Target pointing data
+-------+

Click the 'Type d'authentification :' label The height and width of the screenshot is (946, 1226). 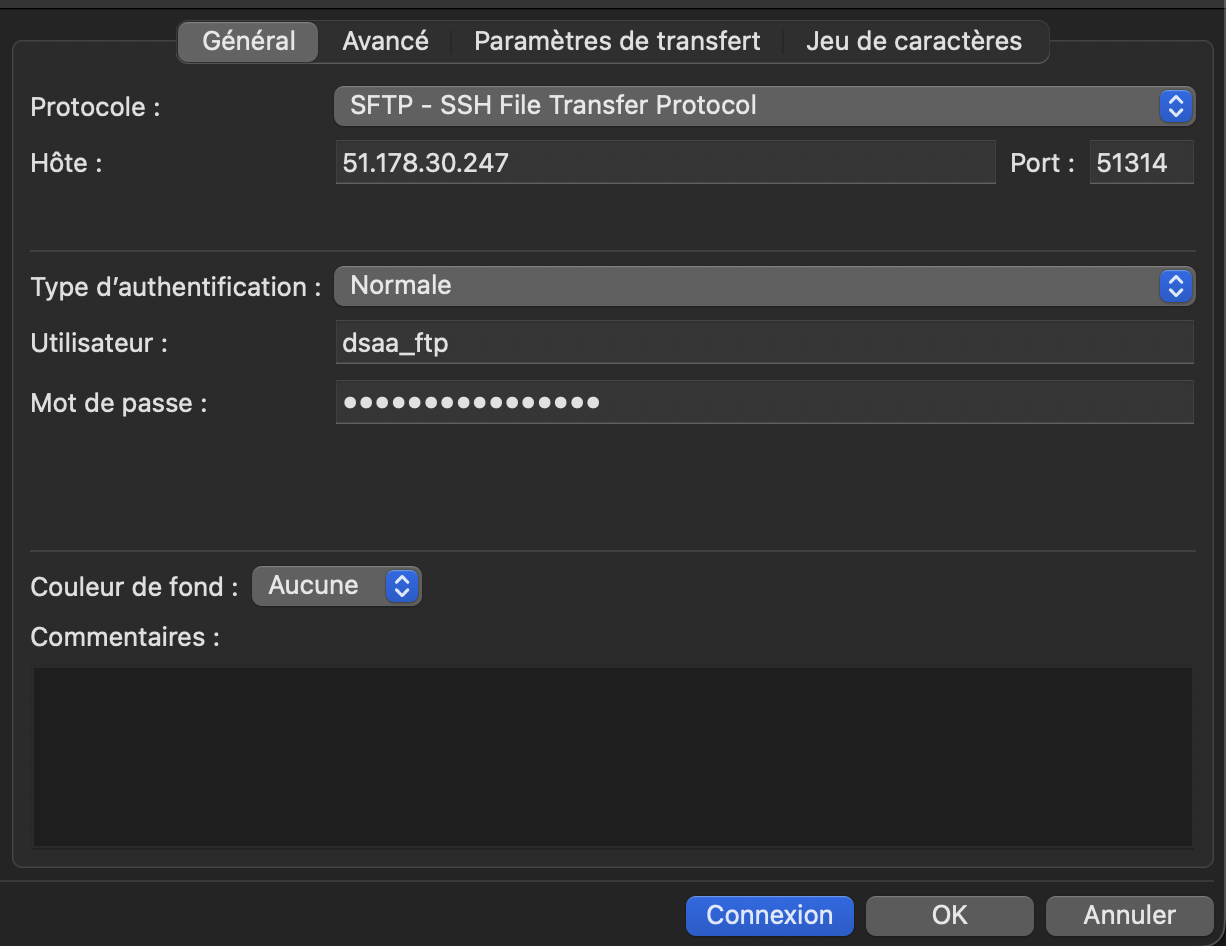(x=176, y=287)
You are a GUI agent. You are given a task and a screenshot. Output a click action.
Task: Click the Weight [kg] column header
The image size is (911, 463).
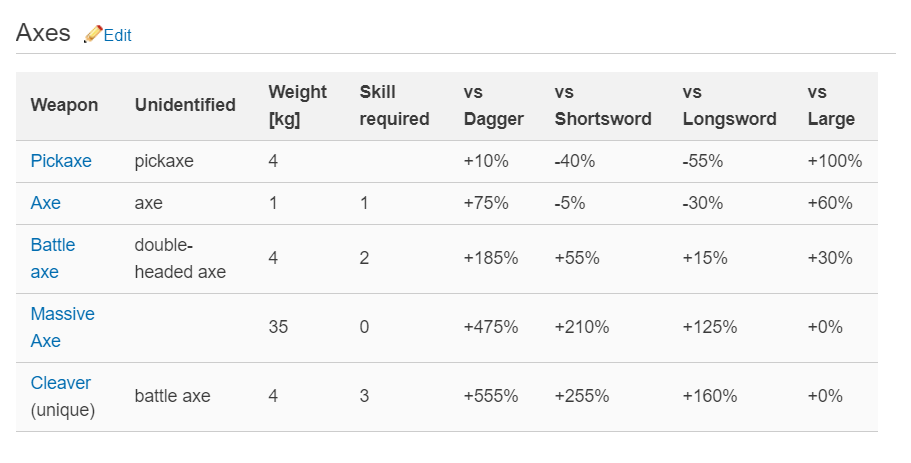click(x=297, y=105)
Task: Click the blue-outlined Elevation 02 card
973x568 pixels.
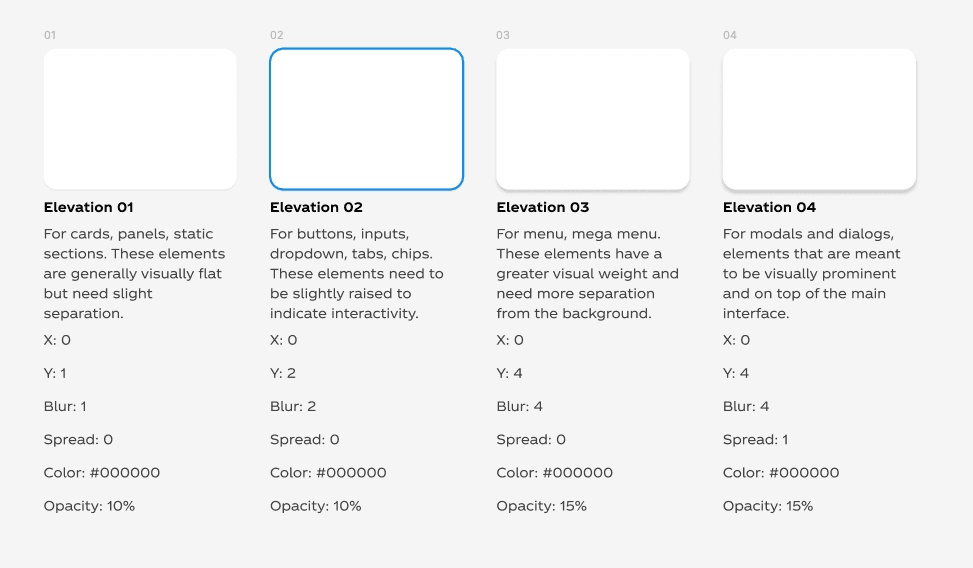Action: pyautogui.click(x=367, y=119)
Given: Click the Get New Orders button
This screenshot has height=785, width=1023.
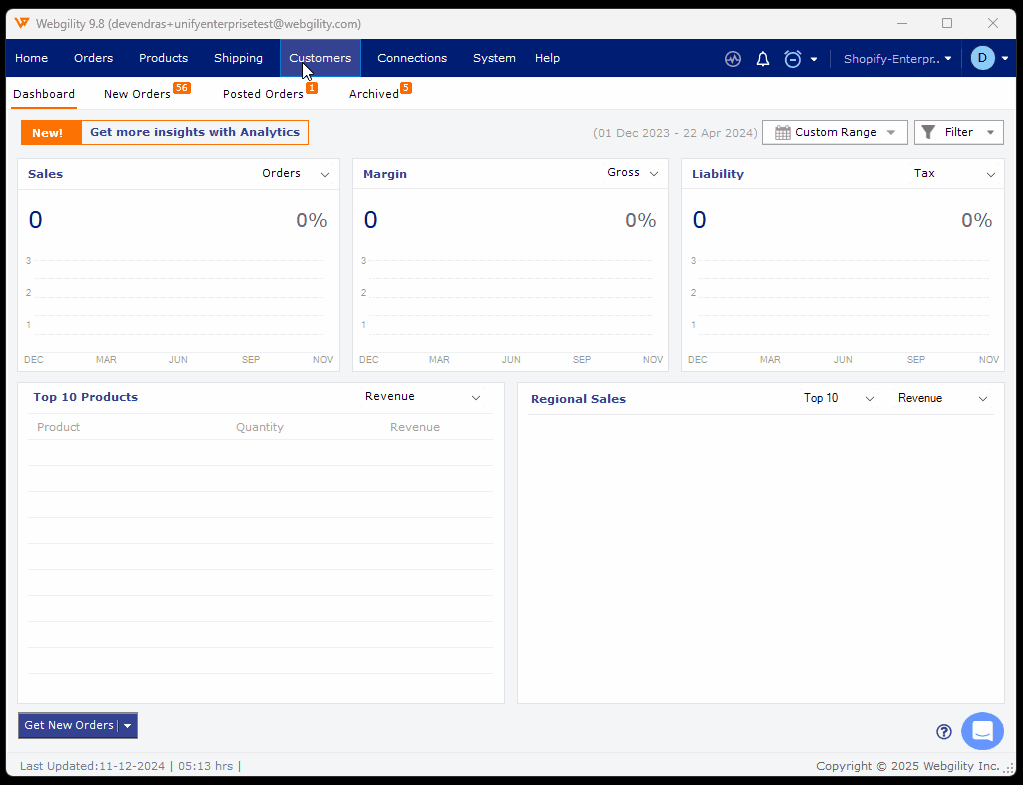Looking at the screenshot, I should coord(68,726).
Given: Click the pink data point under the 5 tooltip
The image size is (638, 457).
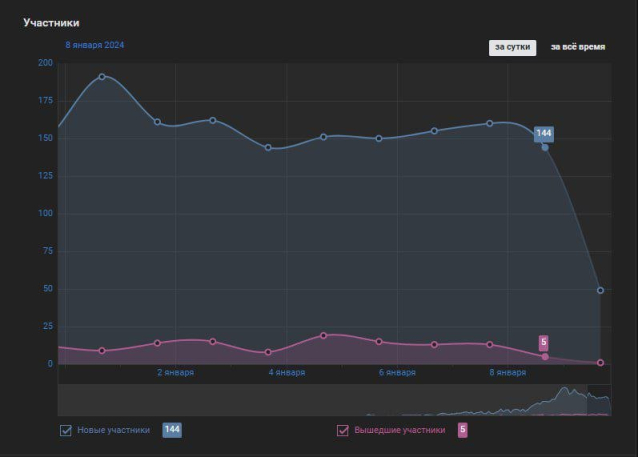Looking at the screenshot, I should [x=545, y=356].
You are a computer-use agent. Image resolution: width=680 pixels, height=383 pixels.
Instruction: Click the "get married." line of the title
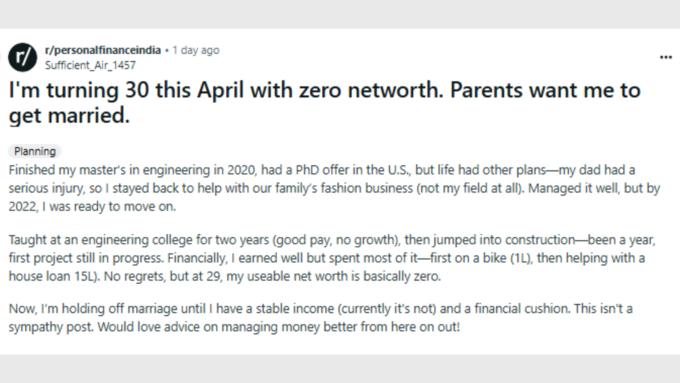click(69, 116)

+-------+

• Goal
Set down again everything from the line that contains "You are a GUI" down to the line that contains "Looking at the screenshot, I should coord(68,726).", keeping both of those lines and leaving the pictures out.

• Complete output
You are a GUI agent. You are given a task and a screenshot. Output a click action.
Task: Click the Weight [kg] column header
The image size is (911, 463).
click(x=297, y=105)
Task: Click the blue-outlined Elevation 02 card
973x568 pixels.
Action: pyautogui.click(x=367, y=119)
Given: Click the Get New Orders button
This screenshot has height=785, width=1023.
Looking at the screenshot, I should coord(68,726).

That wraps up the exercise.